Because this is an exploratory study, we have selected several mediators based on our current clinical understanding and evidence for exercise and behavioural treatments. Several potential causal pathways will, therefore, be explored, and we acknowledge the risks associated with this multiple testing. If alternative pathways of mediation emerge during the analysis of the trial and associated qualitative data, we will investigate these further. The publication of this protocol does not preclude other analyses if indicated. Future studies may be needed to further explore the inter-relationship of the mediators explored in our analyses.

Conclusion

Clinical trials do not address questions around how an intervention affects outcomes, and therefore may not identify the most effective treatment targets for a particular patient population.
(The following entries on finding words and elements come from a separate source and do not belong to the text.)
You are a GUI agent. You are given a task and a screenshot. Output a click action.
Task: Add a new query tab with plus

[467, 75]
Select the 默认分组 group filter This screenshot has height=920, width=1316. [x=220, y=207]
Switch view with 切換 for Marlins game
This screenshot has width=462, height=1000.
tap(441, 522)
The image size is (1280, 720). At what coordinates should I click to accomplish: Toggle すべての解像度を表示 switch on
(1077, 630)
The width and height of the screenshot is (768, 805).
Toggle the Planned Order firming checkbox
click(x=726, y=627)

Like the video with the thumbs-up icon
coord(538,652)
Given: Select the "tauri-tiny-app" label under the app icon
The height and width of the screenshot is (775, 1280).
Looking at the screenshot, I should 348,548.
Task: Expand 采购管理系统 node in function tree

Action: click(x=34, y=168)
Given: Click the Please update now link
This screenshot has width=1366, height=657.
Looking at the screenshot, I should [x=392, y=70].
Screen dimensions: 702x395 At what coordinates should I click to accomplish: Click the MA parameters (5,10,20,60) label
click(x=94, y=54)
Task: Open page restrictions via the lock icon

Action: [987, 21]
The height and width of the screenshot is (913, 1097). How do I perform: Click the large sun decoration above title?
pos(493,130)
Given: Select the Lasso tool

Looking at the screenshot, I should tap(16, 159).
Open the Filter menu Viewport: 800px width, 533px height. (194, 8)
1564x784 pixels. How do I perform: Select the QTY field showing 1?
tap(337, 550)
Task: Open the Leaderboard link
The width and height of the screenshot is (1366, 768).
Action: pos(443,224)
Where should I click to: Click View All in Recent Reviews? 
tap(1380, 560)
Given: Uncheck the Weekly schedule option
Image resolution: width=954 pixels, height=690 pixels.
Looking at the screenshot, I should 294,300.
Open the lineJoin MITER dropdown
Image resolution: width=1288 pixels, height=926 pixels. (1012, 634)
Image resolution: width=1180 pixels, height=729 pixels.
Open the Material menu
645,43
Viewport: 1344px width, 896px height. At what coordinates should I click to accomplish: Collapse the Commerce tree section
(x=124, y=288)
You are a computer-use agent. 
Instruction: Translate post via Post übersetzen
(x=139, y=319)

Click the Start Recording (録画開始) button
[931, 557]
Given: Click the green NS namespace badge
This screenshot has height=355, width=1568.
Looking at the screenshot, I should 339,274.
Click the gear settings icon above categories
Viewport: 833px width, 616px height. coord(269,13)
Mediation analysis of clinical trials can estimate how much the total effect of the treatment can be attributed to pre-specified treatment targets. Improving our understanding of these treatment mechanisms can generate evidence that can be used to tailor and refine treatments and optimise clinical effectiveness. In this study, we will estimate the causal mediation effects of a rehabilitation programme incorporating exercise and behavioural components for patients with NC.